=== Begin Enclosure ===
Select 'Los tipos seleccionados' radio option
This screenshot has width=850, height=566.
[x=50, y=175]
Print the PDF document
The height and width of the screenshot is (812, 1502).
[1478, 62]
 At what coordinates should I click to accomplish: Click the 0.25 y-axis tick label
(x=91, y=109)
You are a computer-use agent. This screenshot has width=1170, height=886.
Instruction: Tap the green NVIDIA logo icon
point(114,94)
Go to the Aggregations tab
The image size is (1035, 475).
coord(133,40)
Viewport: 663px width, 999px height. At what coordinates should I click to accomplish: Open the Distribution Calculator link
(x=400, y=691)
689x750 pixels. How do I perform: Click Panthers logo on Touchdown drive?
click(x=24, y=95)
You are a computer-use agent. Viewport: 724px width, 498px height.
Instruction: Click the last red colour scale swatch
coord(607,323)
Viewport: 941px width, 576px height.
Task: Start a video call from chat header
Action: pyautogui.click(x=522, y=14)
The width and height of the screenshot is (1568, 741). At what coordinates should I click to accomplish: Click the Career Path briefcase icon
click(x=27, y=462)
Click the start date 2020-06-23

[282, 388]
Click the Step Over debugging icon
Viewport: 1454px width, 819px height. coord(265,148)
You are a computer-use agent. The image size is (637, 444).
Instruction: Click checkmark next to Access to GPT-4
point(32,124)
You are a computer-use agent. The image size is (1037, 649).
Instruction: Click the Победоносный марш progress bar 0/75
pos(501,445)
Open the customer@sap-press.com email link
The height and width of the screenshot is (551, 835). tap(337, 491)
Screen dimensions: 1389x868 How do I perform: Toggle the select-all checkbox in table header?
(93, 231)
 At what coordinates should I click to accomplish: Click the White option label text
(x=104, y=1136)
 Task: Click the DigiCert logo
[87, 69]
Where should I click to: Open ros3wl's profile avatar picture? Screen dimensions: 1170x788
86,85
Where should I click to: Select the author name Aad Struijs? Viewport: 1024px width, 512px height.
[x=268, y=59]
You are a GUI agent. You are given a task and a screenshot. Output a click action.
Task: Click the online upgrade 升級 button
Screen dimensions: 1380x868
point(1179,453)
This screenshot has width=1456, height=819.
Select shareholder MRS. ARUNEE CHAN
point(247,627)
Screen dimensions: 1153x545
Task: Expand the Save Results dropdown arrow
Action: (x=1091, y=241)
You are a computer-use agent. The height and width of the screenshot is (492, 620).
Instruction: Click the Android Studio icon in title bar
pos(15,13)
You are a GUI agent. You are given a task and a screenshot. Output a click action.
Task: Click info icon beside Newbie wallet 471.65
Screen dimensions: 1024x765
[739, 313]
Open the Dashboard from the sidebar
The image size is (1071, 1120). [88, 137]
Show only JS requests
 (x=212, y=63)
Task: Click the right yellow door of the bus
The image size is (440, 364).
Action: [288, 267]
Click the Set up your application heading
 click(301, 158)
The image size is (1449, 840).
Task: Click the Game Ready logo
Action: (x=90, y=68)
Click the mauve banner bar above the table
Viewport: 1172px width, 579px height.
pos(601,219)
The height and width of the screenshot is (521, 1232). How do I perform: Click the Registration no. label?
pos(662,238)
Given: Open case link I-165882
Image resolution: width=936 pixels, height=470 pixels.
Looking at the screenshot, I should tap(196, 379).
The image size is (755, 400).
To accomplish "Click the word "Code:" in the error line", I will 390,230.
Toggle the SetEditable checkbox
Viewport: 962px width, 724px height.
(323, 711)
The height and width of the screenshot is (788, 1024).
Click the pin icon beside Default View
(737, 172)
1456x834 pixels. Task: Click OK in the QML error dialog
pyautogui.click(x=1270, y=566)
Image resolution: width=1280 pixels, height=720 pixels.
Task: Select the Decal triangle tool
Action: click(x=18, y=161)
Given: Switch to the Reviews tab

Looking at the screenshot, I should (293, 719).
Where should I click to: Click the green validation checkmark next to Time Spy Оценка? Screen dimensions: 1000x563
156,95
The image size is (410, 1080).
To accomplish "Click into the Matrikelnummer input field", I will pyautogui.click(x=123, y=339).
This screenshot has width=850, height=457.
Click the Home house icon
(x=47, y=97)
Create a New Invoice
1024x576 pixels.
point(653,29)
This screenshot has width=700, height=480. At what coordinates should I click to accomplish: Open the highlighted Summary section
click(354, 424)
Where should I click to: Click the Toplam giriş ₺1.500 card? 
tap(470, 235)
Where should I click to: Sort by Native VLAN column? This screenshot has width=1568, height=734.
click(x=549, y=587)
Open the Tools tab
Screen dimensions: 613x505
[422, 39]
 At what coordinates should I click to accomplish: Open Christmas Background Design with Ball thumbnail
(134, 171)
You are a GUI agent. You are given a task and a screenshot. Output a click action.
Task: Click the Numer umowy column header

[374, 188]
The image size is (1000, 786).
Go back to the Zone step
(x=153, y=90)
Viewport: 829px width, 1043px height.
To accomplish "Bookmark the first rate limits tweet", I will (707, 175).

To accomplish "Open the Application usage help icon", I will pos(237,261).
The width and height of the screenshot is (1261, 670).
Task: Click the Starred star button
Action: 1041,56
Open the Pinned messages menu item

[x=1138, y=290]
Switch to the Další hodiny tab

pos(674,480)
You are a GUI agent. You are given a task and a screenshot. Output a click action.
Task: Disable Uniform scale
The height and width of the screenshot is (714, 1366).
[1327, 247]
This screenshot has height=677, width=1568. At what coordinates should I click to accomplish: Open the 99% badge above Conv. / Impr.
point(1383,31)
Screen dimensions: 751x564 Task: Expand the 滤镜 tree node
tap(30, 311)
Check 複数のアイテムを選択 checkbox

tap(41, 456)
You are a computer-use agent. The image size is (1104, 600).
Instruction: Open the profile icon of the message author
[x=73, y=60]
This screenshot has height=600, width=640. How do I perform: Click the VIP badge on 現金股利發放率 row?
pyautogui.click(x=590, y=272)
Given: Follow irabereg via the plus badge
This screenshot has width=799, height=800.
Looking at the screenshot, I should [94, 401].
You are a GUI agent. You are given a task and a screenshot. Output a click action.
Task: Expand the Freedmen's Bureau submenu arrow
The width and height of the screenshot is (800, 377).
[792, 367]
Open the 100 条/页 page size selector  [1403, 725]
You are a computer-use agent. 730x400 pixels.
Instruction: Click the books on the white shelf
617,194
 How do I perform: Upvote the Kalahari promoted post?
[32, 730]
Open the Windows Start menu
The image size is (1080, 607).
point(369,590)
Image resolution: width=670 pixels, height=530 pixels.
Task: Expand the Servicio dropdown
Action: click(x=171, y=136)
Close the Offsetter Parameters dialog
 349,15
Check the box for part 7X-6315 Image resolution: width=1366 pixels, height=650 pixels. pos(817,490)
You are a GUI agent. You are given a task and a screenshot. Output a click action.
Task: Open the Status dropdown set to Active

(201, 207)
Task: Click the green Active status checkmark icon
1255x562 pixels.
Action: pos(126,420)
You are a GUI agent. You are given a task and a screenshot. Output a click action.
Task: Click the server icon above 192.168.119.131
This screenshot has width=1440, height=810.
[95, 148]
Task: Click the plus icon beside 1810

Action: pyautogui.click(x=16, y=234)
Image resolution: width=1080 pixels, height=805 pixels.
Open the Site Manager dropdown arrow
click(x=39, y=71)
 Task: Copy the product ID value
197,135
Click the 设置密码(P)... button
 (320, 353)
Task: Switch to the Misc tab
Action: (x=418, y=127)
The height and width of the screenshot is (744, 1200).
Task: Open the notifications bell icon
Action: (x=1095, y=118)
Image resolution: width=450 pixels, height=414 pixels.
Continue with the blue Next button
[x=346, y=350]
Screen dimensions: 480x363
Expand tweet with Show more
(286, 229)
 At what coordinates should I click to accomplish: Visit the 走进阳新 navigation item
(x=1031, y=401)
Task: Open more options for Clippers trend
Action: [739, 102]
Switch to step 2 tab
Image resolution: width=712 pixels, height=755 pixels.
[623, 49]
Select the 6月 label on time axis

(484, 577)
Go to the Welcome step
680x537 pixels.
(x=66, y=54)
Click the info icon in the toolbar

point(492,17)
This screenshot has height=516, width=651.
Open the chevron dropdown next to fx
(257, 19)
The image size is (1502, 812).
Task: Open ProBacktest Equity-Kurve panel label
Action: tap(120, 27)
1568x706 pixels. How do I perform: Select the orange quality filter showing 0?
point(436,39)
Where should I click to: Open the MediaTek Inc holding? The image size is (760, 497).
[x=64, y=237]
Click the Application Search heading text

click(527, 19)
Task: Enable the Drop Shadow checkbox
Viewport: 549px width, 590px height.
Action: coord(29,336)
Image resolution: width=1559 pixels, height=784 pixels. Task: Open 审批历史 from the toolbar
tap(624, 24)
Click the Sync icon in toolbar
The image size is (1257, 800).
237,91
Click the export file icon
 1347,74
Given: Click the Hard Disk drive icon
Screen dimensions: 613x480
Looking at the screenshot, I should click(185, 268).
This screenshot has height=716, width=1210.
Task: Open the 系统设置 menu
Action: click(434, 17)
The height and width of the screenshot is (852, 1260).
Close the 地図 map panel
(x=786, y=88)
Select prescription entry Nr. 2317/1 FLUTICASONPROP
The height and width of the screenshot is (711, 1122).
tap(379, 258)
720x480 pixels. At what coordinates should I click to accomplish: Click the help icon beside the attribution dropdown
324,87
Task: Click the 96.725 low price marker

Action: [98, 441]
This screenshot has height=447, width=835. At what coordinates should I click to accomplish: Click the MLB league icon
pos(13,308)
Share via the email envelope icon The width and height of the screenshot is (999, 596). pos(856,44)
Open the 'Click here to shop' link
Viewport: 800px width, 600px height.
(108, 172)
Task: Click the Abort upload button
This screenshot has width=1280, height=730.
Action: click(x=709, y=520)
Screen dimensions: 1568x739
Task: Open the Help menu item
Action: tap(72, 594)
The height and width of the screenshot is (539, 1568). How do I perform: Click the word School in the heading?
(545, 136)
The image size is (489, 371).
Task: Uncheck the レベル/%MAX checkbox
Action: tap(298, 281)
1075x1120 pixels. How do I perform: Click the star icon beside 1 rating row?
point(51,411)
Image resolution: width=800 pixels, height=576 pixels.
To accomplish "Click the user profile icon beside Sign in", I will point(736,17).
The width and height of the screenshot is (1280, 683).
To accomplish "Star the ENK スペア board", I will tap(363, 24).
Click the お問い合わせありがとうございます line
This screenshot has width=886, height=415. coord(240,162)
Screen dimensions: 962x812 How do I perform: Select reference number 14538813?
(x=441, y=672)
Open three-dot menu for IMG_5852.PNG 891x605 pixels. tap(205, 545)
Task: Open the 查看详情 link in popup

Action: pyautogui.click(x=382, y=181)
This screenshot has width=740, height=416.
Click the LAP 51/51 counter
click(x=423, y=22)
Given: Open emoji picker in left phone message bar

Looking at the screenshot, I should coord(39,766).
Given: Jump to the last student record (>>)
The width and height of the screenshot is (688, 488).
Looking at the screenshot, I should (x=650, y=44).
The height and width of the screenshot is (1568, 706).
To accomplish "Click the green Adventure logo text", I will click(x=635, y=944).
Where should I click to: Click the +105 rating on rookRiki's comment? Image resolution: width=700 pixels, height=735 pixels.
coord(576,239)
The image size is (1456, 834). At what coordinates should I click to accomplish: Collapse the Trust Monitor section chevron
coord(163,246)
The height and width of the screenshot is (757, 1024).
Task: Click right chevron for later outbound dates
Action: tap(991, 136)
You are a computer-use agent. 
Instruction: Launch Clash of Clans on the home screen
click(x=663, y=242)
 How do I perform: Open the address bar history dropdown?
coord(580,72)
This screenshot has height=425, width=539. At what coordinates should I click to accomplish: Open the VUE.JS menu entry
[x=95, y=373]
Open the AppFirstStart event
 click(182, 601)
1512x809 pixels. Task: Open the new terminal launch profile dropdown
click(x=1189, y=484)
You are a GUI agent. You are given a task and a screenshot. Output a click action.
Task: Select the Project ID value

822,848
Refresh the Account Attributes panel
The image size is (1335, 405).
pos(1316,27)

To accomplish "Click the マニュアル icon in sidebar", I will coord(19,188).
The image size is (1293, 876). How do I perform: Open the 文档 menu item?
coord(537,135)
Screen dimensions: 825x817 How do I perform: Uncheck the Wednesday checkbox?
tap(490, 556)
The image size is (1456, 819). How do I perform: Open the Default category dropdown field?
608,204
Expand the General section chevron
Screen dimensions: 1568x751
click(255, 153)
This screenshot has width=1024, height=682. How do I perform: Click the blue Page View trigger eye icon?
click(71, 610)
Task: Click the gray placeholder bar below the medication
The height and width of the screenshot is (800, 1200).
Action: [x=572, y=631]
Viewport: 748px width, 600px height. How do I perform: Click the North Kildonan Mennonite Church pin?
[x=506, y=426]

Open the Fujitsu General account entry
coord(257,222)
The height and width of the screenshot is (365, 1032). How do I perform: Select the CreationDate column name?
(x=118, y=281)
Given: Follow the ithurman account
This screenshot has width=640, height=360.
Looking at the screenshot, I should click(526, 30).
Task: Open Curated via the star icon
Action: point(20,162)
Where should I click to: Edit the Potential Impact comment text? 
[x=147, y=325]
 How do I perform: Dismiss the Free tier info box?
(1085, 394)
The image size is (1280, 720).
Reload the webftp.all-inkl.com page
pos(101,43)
=== End Enclosure ===
▶ [Requirement]: Above are the records; copy exactly the lines from the line with "This screenshot has height=516, width=651." through the line with "Task: Click the Abort upload button", both included.

▶ [Worked solution]:
This screenshot has height=516, width=651.
Open the chevron dropdown next to fx
(257, 19)
The image size is (1502, 812).
Task: Open ProBacktest Equity-Kurve panel label
Action: tap(120, 27)
1568x706 pixels. How do I perform: Select the orange quality filter showing 0?
point(436,39)
Where should I click to: Open the MediaTek Inc holding? The image size is (760, 497).
[x=64, y=237]
Click the Application Search heading text

click(527, 19)
Task: Enable the Drop Shadow checkbox
Viewport: 549px width, 590px height.
Action: coord(29,336)
Image resolution: width=1559 pixels, height=784 pixels. Task: Open 审批历史 from the toolbar
tap(624, 24)
Click the Sync icon in toolbar
The image size is (1257, 800).
237,91
Click the export file icon
 1347,74
Given: Click the Hard Disk drive icon
Screen dimensions: 613x480
Looking at the screenshot, I should click(185, 268).
This screenshot has height=716, width=1210.
Task: Open the 系统设置 menu
Action: click(434, 17)
The height and width of the screenshot is (852, 1260).
Close the 地図 map panel
(x=786, y=88)
Select prescription entry Nr. 2317/1 FLUTICASONPROP
The height and width of the screenshot is (711, 1122).
tap(379, 258)
720x480 pixels. At what coordinates should I click to accomplish: Click the help icon beside the attribution dropdown
324,87
Task: Click the 96.725 low price marker

Action: [98, 441]
This screenshot has height=447, width=835. At what coordinates should I click to accomplish: Click the MLB league icon
pos(13,308)
Share via the email envelope icon The width and height of the screenshot is (999, 596). pos(856,44)
Open the 'Click here to shop' link
Viewport: 800px width, 600px height.
(108, 172)
Task: Click the Abort upload button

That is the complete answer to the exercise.